Come evidenziano i risultati dello studio, nel 2050, della totalità dei posti di lavoro del comparto energetico per lo scenario “ben al di sotto dei 2°C”, l’84% sarebbe nel settore delle energie rinnovabili, l’11% in quello dei combustibili fossili e il 5% nel nucleare. Inoltre, mentre i posti di lavoro nel settore dei combustibili fossili, in particolare quelli del settore estrattivo, che costituiscono l’80% degli attuali posti di lavoro del settore, diminuirebbero molto rapidamente, sarebbero compensati da un aumento del numero di posti di lavoro nei comparti dell’energia solare ed eolica. Una grossa fetta (pari a 7,7 milioni nel 2050) della crescita del numero di nuovi posti di lavoro nel solare e nell’eolico sarebbero nel comparto manifatturiero, che non è soggetto a vincoli geografici, e che pertanto potrebbe portare a una competizione tra i Paesi per accaparrarsi questi nuovi posti di lavoro. I risultati dello studio mostrano come, a livello regionale, il Medio Oriente, il Nord Africa e gli Stati Uniti potrebbero essere interessati da un notevole aumento complessivo dei posti di lavoro del settore energetico, con l’espansione delle energie rinnovabili, mentre la Cina potrebbe subire una sostanziale perdita di posti di lavoro con il declino del settore del carbone.

Nell’Unione europea, gli autori prevedono un generale incremento dei posti di lavoro rispetto a oggi (sia per lo scenario “2°C” che per lo scenario di riferimento), ma la sua entità dipende dal percorso SSP (Shared Socioeconomic Pathways) adottato.

“Comprendere questi potenziali shift nel mercato del lavoro è importante”, scrivono gli autori nell’articolo. “In primo luogo, per quelle economie dove la produzione e l’estrazione di combustibili fossili sono importanti, il supporto politico per una transizione low carbon è sempre più polarizzata nel dibattito “lavoro vs ambiente/clima”, per cui diventa fondamentale conoscere l’impatto che le azioni per il clima potrebbero avere su quelli che sono spesso posti di lavoro politicamente rilevanti.
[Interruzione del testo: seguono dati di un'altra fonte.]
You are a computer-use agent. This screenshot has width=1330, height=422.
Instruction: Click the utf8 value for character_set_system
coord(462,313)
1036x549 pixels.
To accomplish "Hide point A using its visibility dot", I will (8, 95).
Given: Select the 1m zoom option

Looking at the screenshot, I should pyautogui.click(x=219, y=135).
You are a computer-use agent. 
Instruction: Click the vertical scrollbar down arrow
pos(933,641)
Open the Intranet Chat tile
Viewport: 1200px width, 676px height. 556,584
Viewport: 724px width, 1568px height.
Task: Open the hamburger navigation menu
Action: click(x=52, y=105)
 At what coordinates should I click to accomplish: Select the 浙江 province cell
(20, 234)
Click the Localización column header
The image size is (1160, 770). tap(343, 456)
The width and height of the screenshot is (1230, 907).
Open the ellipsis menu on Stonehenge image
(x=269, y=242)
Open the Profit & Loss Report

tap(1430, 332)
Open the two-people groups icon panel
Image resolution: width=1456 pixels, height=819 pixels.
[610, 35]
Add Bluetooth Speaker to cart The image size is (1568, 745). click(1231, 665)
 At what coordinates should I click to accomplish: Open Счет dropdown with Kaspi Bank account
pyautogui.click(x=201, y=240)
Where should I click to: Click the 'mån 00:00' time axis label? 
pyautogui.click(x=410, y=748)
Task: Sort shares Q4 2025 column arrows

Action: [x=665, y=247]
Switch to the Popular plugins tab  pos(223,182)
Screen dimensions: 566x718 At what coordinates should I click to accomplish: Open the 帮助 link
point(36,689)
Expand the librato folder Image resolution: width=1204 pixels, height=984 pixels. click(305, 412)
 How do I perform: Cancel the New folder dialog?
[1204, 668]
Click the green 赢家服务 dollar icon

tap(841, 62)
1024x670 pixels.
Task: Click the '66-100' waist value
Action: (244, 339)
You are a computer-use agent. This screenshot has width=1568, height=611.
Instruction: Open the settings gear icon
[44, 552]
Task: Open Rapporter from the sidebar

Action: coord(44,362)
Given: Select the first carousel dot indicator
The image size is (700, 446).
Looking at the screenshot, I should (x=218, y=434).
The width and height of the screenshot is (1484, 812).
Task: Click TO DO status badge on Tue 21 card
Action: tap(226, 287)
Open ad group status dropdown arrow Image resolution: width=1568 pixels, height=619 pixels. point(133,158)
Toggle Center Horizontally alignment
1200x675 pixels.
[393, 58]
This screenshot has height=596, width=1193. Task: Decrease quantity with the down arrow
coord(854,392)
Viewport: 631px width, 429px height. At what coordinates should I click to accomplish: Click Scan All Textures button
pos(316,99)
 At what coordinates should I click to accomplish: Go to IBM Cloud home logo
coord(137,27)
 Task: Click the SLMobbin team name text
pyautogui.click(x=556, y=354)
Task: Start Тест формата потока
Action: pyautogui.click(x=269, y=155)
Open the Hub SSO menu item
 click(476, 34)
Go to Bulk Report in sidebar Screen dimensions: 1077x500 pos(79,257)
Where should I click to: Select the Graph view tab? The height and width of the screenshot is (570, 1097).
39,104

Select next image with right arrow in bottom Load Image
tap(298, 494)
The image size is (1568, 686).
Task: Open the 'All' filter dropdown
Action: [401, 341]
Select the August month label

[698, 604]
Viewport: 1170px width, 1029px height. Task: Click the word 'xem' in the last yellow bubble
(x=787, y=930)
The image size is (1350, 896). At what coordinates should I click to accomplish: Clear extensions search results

Molti politici supportano il settore dei combustibili fossili per i posti di lavoro ad esso associati. Per fare un esempio, nel 2016 Trump nella sua campagna per le elezioni presidenziali ha fatto riferimento ai minatori di carbone 294 volte e ha fatto una campagna su una piattaforma per rilanciare l’industria del carbone e i posti di lavoro di questo comparto. Inoltre, i politici verdi e i gruppi ambientalisti affermano che intraprendere misure e azioni decise per il clima, come l’abbandono progressivo dei combustibili fossili, sia essenziale e vada di pari passo con una “transizione giusta” per i lavoratori del comparto dei combustibili fossili, che troveranno un nuovo impiego nel settore delle rinnovabili. Tuttavia, qualsiasi programma per una transizione giusta ha bisogno di sapere l’entità di questo spostamento di posti di lavoro da un settore all’altro, e il potenziale di posti di lavoro del comparto delle rinnovabili, in un’economia green”.